_DOCUMENT SECTION_
I hope to keep this quite short.

 

I’ve known Paul for 10 or so years he was my boyfriend at the time friend. I had been with my partner for nearly 8 years but last October we decided to split, the relationship wasn’t going anywhere. All the time of my relationship I had always had a laugh with Paul and my boyfriend; last November Paul and I had a very emotional conversation about what we thought of each other (was a drunken conversation mind!)

 

The days that followed we continued to text/chat on the phone and became quite flirty with each other, eventually we gave into temptation and finally slept together.

 

We have been chatting seeing each other every so often ever since and have become quite close, he knows what I think of him it’s just so complicated as we are all still friends, I really don’t know what to do :(

 

Sometimes Paul will be sweet saying he wants us to be together and that he would tell my ex, his ex (whom I’m friends with) other times he will go cold. I have tried to end this on numerous occasions but we always seem to find a way back to each other.

 

Approximately a month ago, I went on another date and all during the evening I had Paul texting me saying how he cares, was jealous etc. Now this is what I don’t understand he still talks to his ex and we are so honest with each other that he has said he would like to get back with her, but in the next breath says it’s me he wants??:confused:

 

Every time I have tried to end things he just comes out with I’ll tell him/her, what makes it most difficult is that my ex and I are god parents to his child and I’m friends with his ex, so it would be very COMPLICATED!!!!

 

I have now finally had enough as I can’t be sure what he thinks, feels etc and not sure of the best way to say its over- I really would like to go back to being friends but I just cant see this being possible ;-(

 

How do you stay strong and say enough is enough? And mean it, even though they’re in your thoughts all the time.

 

Sorry if this is long and boring I just need to have a rant! lol

Posted

Ending something and making drastic changes is always difficult. If it were easy, we'd never care and be doing it all the time. I can only say you note down everything you need to say and make sure it's clear and honest before you speak to him. Only you can make yourself do this - no amount of advice from here will make this any easier. It's you that has to make these changes. Just try to remember why you're making the changes and what will happen if you don't.

 

Going back to being just friends will be difficult but it all depends on how honest you are with each other and what you both really want.

 

I'd go quiet on him for a few days and think things through. No contact may help you think clearer before you make any decisions.

Posted

What you need to do is come clean and tell the truth in a rational manner.

 

The biggest mistake people make in FWB things is they try to see if it can lead to more, when they find out one side is perfectly happy keeping things in a "convenient sex" mode.

 

I give you credit because you want to end it. It says you're not hopelessly trying to nudge Paul into a full RL and you're not just clinging to him for convenience while seeking out a "willing to commit" copy of him. It says you want something more serious out of life.

 

What you need to do is tell Paul how you feel. You feel that things with you and him are complicated and you two obviously didn't work as a full relationship in the past. You tell him that you're not mad at him or think less of him or anything. Tell him he did nothing wrong, but make it clear you need more of life than what you can get out of him.

_DATASET CONTENT_
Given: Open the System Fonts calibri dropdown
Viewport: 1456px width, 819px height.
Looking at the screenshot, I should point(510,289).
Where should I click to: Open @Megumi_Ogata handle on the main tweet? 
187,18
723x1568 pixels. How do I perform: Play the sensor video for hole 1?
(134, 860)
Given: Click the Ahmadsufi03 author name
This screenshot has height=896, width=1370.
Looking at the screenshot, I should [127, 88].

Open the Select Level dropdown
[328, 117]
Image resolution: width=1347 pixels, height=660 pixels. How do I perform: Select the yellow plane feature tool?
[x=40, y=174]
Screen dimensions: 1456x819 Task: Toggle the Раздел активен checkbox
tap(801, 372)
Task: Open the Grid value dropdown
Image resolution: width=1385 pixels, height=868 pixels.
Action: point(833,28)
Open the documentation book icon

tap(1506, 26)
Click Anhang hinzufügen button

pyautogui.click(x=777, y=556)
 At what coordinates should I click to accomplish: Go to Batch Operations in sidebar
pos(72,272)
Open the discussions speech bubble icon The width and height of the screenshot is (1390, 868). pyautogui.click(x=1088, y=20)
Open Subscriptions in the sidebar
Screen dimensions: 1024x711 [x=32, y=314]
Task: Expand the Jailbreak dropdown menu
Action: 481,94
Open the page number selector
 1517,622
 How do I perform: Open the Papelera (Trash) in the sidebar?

_LIST OF TASKS_
1. Retype the rows exactly, from the line containing "At what coordinates" through the last row, including both ends.
2. Extend the forum thread about ending things with Paul, starting right after its last sentence.

_EXPECTED OUTPUTS_
1.
 At what coordinates should I click to accomplish: Go to Batch Operations in sidebar
pos(72,272)
Open the discussions speech bubble icon The width and height of the screenshot is (1390, 868). pyautogui.click(x=1088, y=20)
Open Subscriptions in the sidebar
Screen dimensions: 1024x711 [x=32, y=314]
Task: Expand the Jailbreak dropdown menu
Action: 481,94
Open the page number selector
 1517,622
 How do I perform: Open the Papelera (Trash) in the sidebar?

2.
 

Simply tell him you're only blocking yourself from finding the right guy that you would end up marrying and such by staying in this "in between" thing with him.

 

NOW...if he gets all crazy, jealous, or even tries to suddenly convince you to try a full RL with him again, then it's up to you. You need then to bring up what broke you guys up in the past, and what you felt kept you two from being in a full on RL now. If his "cold" mode is what bothers you, tell him. Tell him you don't expect things to be flowers, romance, and fireworks all the time (I hope you're not expecting that), but make it clear that when something is bothering him about life or the RL, he needs to open up about it.

 

Now if he's bothered by commitment and monogamy, then he needs to grow up and not be in a RL. However, if he just had a bad day and isn't in a happy mood, he needs to open up and tell you. Let it out, invite you into his life. I know my GF pointed out to me once when I seemed distressed that I needed to open up, and I do now. I think it's horrible when you're sitting there and your SO is cold, and even though it has nothing to do with you, the fact that he/she doesn't open up makes you feel like it's your fault or that he/she doesn't love you anymore.

 

Anyway, I've jumped a bit here. Just tell him how you feel and what you want. If you seriously do not want anything other than friendship with him, then tell him. It's up to him to accept it or leave you. I just think there is nothing wrong with telling a FB or FWB that you need more, and you would rather have nothing if you can't have everything.

 

In all honesty, if he gets mad and stops talking to you, then it says how much of a friend he really is, and why you don't need him in your life then. I never had a FB or FWB, but I've had friends in my past who became overbearing and made things harder for me when I dated. I'm not friends with those people anymore.

  • Author
Posted

Thank you so much to you both for taking the time to write :)

 

I'm going to try the no contact route for a few days, very hard though as he'll go a couple of days and then will always text with a "hi" suppose just to keep my interest and muck up my head :confused:

 

I honestly wish with all my hear that i had never become involved, if anything we are going to or already have ruined a ten year friendship by crossing the line :eek:

 

I'm going to miss the friendship aspect the most but as you say if he was ever really a friend we will work this out in time and go back to being just friends (I HOPE WE DO :) )

 

When I first started out as FWB with Paul i wasn't looking for anything but fun, as I'd just recently separated with my boyfriend of 8 years and wasn't looking for anything serious, MY GOD how wrong was I not to develop feelings!!!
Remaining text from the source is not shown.